Hint: in modern day America, it probably hasn’t been banned.

If it’s been deemed unnecessary to a curriculum, taken off a recommendation list, removed from a school library, or determined to be inappropriate for a certain age group, then it has not been banned.

If the author is still alive and well; if the author has not been exiled; if the bookstore still sells the book; if Amazon.com still sells it; if it’s not illegal to own a copy; if high-ranking government officials and well-known authors are telling you to seek it out elsewhere; and if those “protesting” it’s removal from a school are not imprisoned but rather awarded for their “bravery” then the book has not been banned.

Has it been thrown into a pile and burned? Is it risky to even mention the name of the book and its author? Will you be imprisoned, tortured, or killed for associating with the author or owning the book? No? Then the book has not been banned.

In the same way that you would be furious if a virtual stranger sat your ten-year-old down and made or encouraged them to watch Saw III, it is completely understandable that there are parents, teachers, and school boards unwilling to give or suggest risky, sexually explicit, or controversial reading material to some children. As of now, all “book bans” have merely been discernment in action. For most people these days, the wisdom and virtue of discernment is a concept all too foreign, so we have grown adults melting down over nothing.

Yes, book bans are bad. But we have yet to see one. A real one, that is. Is it unfortunate if certain books are not readily available in the classroom? Perhaps. But if the child can simply go to the library and check it out, then it’s time to admit that it hasn’t actually been banned. More importantly, it’s vital to recognize the distinction so we are not victims of a boy-who-cried-wolf scenario and therefore unable to recognize true tyranny when it inevitably shows up on our doorstep.

Books, information, and the truth must be readily available if free speech is to have any place in a law-abiding society. But absolute free speech has its downfalls. There will always be things that should not be said and topics that should not be covered for certain age groups. Libel will always exist (hopefully) and it will always be obscene and inappropriate to broach sexually explicit, violent, or overtly radical topics and opinions with minors and young children. This should never change. We simply need discernment (and God’s wisdom) to guide us in what is appropriate, good, true, and beautiful.

What’s more, my biggest fear amidst all the crying, gnashing of teeth, and garment rending that’s been going on about books being “banned” from classrooms is that, when the day comes, all those “brave” protesters will be nowhere to be found. In the face of actual tyranny, when there are very real, very dark, very horrific threats against them and their family if they dare speak up, the award-winning protesters will be nowhere. Their “bravery” today is nothing because they have nothing at stake. There’s nothing to lose. In fact, they know that they will be rewarded and get pats on the back. Their family, their friends, their teachers, their government, major corporations, and huge, nationally funded organizations are on their side. Heck, their own school board cowered in front of them. What are they actually pushing against? I have no faith that any of the teenagers protesting their school today will fight for anything when no one stands with them.
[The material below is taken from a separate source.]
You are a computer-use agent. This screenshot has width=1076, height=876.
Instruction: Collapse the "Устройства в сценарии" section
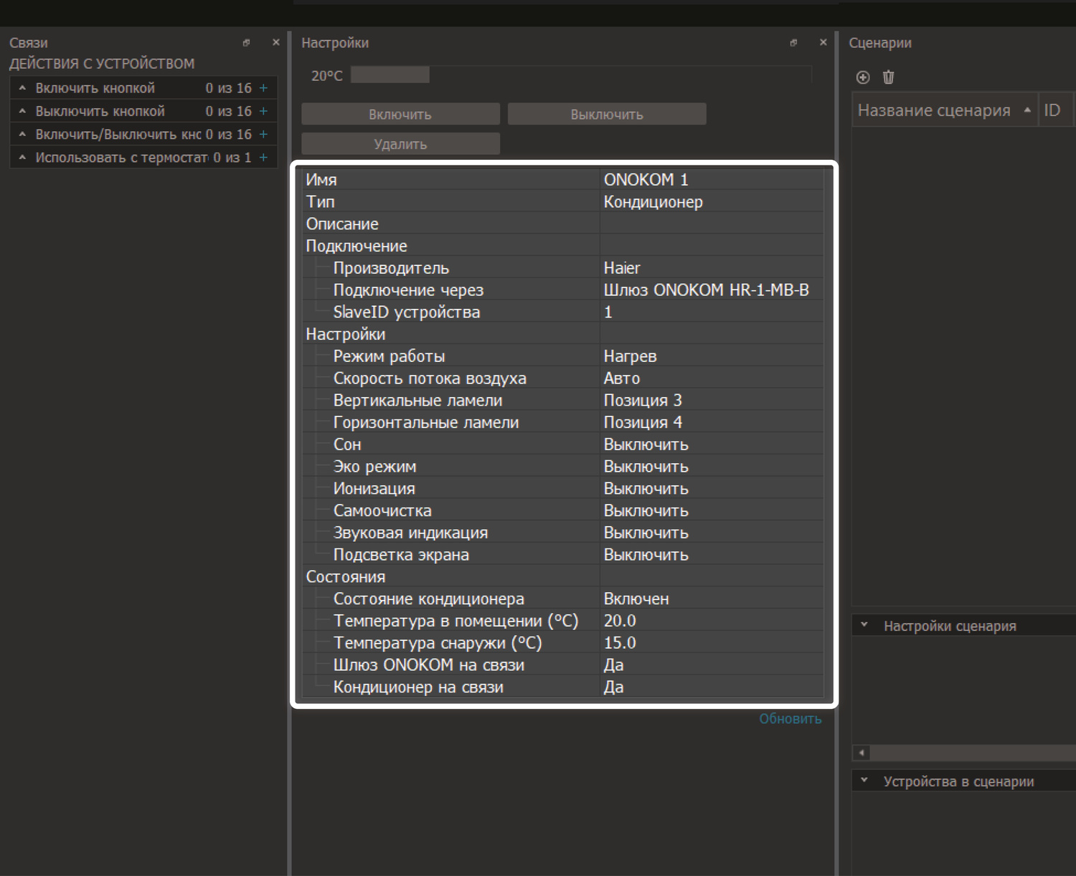(864, 781)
The white pill of all of this is that, right now, we are not experiencing book bans. There are books that should never darken the doorways of schools. It’s good to keep them out and not explicitly encourage children to read them. But they have not been banned. There are books that are completely fine for all age groups, but simply not included in recommendation lists or curricula. But they have not been banned. We need to recognize the difference.

Believe me—and the millions of people who have lived and died under tyrannical regimes—no books have been banned in America. God willing, we will never see that day.